**Text block:**

#####

Models are only used on equality, range, BETWEEN, IN and OR predicates referencing a single table. This also applies to OR predicate sub-terms that qualify these requirements. Join predicates, parameter markers, and expressions are not supported.

The following example shows what is and is not supported:


SELECT * FROM T1, T2 
WHERE 
   T1.C1 = ‘abc’ AND                   -- Equality predicates supported
   T1.C6 IN (5, 3, 205) AND            -- IN predicates supported
   T1.C2 BETWEEN 5 AND 10 AND          -- BETWEEN predicates supported
   T2.C3 <= 120 AND                    -- Range predicates supported
   ((T1.C4 > 5 AND T1.C5 < 20) OR  
     (T1.C4 < 2 AND T1.C5 = 100)) AND  -- OR predicates with eligible sub-term predicates supported

   T1.C0 = T2.C0 AND T1.C7 > T2.C7 AND -- Join predicate not supported
   T1.C3 = ? AND                       -- Parameter markers not supported
   MOD(T1.C4, 10) = 1                  -- Expressions not supported

The optimizer uses the model to estimate the combined selectivity of the supported predicates, referred to as the model selectivity. The estimate for the remaining unsupported predicates is computed using the table statistics collected by the RUNSTATS operation, referred to as the non-model selectivity. The optimizer combines the model and non-model selectivity estimates independently when computing the cardinality estimate.

Explain optimizer model usage

You can use the explain facility to review how the optimizer used the model to estimate the cardinality at each operator in the access plan. You can also review the model information associated with any of the database objects used in the access plan. Model information associated with each predicate applied in the access plan is included in the EXPLAIN_PREDICATE table and in the FF_SOURCE_SCHEMA, FF_SOURCE_NAME, and FF_SOURCE_TYPE columns. The “Predicates” information in each operator includes a description of each predicate, including the filter factor estimate. If the filter factor of any individual predicate is computed using a model, the model used to estimate the predicate is shown as the “Filter Factor Source”:


Predicates:
----------
2) Sargable Predicate, 
        Comparison Operator: 	    Less Than or Equal (<=)

#####

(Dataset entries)
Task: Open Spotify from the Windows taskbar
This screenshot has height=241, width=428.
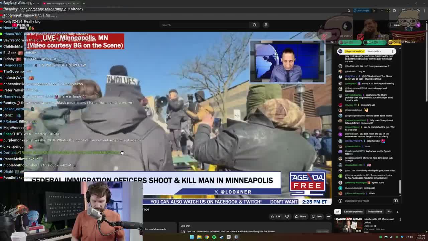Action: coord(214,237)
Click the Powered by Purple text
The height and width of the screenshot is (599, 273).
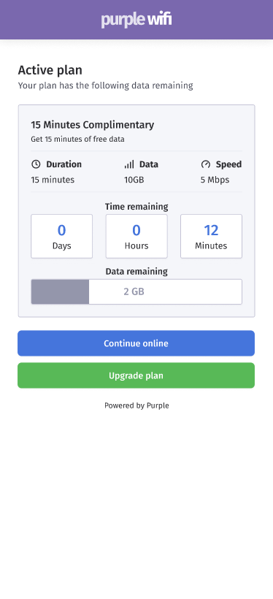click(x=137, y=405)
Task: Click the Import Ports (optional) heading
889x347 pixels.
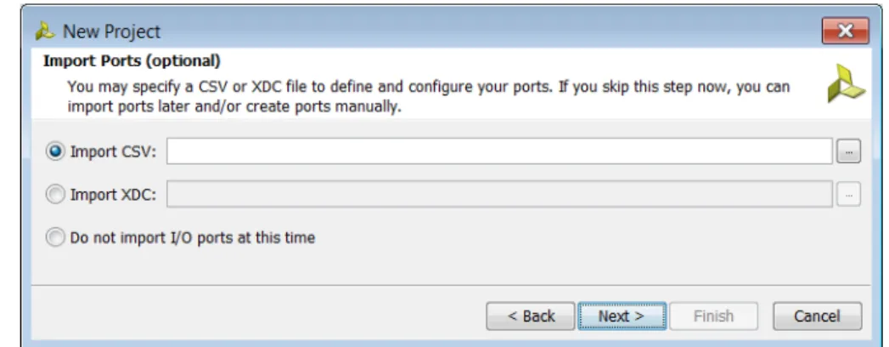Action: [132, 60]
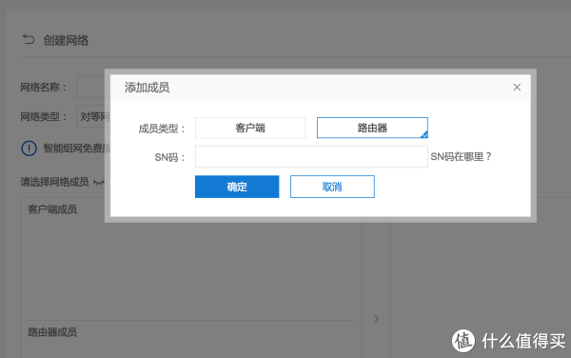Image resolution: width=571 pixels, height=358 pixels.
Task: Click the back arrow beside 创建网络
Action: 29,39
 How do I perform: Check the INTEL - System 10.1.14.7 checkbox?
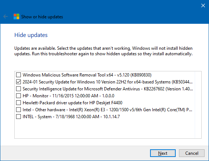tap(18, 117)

#####

**Goals:**
1. Extract the listing lines exactly, starting with the line containing "How do I perform: Check" and going on through the end of the listing. Leave out the pictures.
2. Continue the text on optimizer model usage from the point where it stops.
The listing is unrelated to the text on optimizer model usage.

**The answers:**
1.
 How do I perform: Check the INTEL - System 10.1.14.7 checkbox?
tap(18, 117)

2.
        Subquery Input Required:    No
        Filter Factor: 	            0.934924
        Filter Factor Source:       SYSIBM.SQL240506160304427566
        Predicate Text: 
        --------------
        (Q1.C3 <= 120)

The “Table Cardinality Model Predicates” information shows the list of predicates and the model used to compute the combined selectivity for that list of predicates:


Table Cardinality Model Predicates:
-----------------------------------
Model: 	SYSIBM.SQL240506160304427566
Predicates:
        1) (Q1.C1 = ’abc’)
        2) (Q1.C3 <= 120)

The model information is included in the EXPLAIN_OBJECT table and in the MODEL_SCHEMA and MODEL_NAME columns for each object referenced in the access plan that has an associated model. The “Objects Used in Access Plan” information shows the associated model, including the columns included in the model:


Objects Used in Access Plan:
---------------------------
Schema:   MYSCHEMA
Name:     T1
Type:     Table
...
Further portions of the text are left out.